** start of Page excerpt **

Training a Grammar Error Correction (GEC) Model from Scratch with Marian NMT and Using It with Huggingface’s Sequence to Sequence Transformer API
Objective
The project requirement was simple: develop a web service to correct sentences written in English, using Hugginface’s Transformer API. Why I have considered this project simple? Well, because if you have a trained model, the NLP part of it basically consists in a 6 line Python code, like the one below (adapted from here).
tokenizer = MarianTokenizer.from_pretrained('path/to/gec/model'))
model = MarianMTModel.from_pretrained('path/to/gec/model')
tokenized_text = tokenizer(text, return_tensors="pt")
tk_corrected_text = model.generate(**tokenized_text)
corrected_text = [tokenizer.decode(t, skip_special_tokens=True) for t in tk_corrected_text]print(corrected_text)
So the only thing left to finalize the project was finding a good pretrained GEC model to load into Huggingface’s MarianTokenizer and MarianMTModel Python classes. Needless to say, otherwise I wouldn’t be writing this article, that I couldn’t find one.
Shortly I will address what is Marian NMT and why to use a Machine Translation (MT) framework to build and train a GEC model, but before that it is worth mentioning the objective of this article and who might benefit from reading it.

** end of Page excerpt **

## Task list
**A.** Using the article on training a grammar correction model with Marian NMT, decide whether each statement agrees with it. Answer yes or no, and quote the deciding words. (i) The author found a suitable pretrained grammar correction model. (ii) With a trained model, the NLP part takes about six lines of Python. (iii) The web service was meant to correct sentences written in English.
**B.** Pick up the article on training a grammar correction model with Marian NMT where it stops, and write the next part.
Nothing in the listing is needed.

** start of Extracted data **

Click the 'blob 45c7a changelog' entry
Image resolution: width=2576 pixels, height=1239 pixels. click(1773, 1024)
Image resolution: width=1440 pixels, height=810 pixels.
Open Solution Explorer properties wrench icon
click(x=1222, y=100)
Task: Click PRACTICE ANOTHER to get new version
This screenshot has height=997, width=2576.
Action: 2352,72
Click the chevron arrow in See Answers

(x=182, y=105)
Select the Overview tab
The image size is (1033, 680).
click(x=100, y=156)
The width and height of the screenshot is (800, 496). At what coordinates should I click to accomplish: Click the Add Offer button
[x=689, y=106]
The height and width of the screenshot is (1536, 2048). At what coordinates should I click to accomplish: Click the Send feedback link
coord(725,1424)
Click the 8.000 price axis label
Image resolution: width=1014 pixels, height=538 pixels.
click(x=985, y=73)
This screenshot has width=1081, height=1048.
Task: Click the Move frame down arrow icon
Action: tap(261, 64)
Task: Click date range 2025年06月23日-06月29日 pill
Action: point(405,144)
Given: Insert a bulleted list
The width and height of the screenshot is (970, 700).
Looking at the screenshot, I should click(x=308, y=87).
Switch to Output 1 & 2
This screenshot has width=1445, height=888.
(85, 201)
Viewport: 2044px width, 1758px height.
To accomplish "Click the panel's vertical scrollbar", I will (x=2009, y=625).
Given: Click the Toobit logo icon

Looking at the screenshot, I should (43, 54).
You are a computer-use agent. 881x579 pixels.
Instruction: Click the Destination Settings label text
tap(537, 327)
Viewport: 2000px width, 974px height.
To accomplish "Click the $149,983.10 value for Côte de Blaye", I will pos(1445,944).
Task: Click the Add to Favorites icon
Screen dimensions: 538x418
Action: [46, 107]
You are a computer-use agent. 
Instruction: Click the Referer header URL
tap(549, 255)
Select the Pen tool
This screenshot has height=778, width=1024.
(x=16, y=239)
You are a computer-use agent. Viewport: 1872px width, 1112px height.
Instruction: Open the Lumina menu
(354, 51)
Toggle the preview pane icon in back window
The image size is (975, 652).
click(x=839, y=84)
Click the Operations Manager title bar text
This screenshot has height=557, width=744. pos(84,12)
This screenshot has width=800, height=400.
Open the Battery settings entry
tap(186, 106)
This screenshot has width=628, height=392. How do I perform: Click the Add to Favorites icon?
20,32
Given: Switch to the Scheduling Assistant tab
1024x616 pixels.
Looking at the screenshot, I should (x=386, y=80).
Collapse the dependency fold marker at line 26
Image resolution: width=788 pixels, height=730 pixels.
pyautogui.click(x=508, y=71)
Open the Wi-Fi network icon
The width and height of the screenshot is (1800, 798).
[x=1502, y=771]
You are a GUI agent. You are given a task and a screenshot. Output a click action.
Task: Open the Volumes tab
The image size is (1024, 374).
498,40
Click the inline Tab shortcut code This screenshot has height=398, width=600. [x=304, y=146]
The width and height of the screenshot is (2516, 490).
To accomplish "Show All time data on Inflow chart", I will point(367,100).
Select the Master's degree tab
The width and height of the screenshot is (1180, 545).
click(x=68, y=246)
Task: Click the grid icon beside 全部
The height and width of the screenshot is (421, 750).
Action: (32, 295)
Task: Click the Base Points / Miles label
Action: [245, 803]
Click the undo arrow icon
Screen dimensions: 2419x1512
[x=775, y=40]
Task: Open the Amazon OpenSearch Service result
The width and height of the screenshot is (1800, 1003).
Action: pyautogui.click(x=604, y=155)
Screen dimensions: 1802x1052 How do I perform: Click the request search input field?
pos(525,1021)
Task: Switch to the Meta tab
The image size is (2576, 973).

** end of Extracted data **

## Responses to the exercise
**A.**
(i) No: "Needless to say, otherwise I wouldn’t be writing this article, that I couldn’t find one."
(ii) Yes: "the NLP part of it basically consists in a 6 line Python code"
(iii) Yes: "develop a web service to correct sentences written in English"

**B.**
While Marian NMT is a stable and remarkable piece of software it’s documentation, IMHO, is fare at best. If you are going to use a model developed and trained in this framework in a significantly different scenario than the ones they have in their examples page (my case) there are important gaps in the referred documentation. This situation is less of a problem at Huggingface’s end, but, nevertheless, there are a few. So my objective here is to fill in the mentioned gaps, while guiding the eventual reader in a step-by-step based procedure, starting from building a corpus to, at the very end, using the above 6 line Python code to correct sentences in English.
I think that anyone in need to train from scratch a Grammar Error Corrector for any Latin alphabet based language can benefit from the content of this article as anyone in need to train or fine tune a machine translation model and, of course, use any of these models with Huggingface’s sequence to sequence Transformer API.
The last thing worth mentioning is that this story is by no means a tutorial on how to train a model in Marian NMT and use it with Hugginface API
Prerequisites:
- Basic knowledge of Natural Language Processing
- Basic knowledge of Transformer and how to tune such a model
- Bash script
- Python
- Java
All code used to train this model can be checked in this repo: https://github.com/baosiek/gec
Grammar Error Correction as a Machine Translation Problem
The idea is simple. Machine translation consists in automatically converting a piece of text written in one language ( let’s say Portuguese) to another (the default, English).
For GEC the input text would be the one with possible grammar and/or spelling errors while the output would be the text with no mistakes.
The big difference is that in the former the languages are different while in the latter it is the same language. So if the input sentence has no mistakes, both input and output texts should be equal.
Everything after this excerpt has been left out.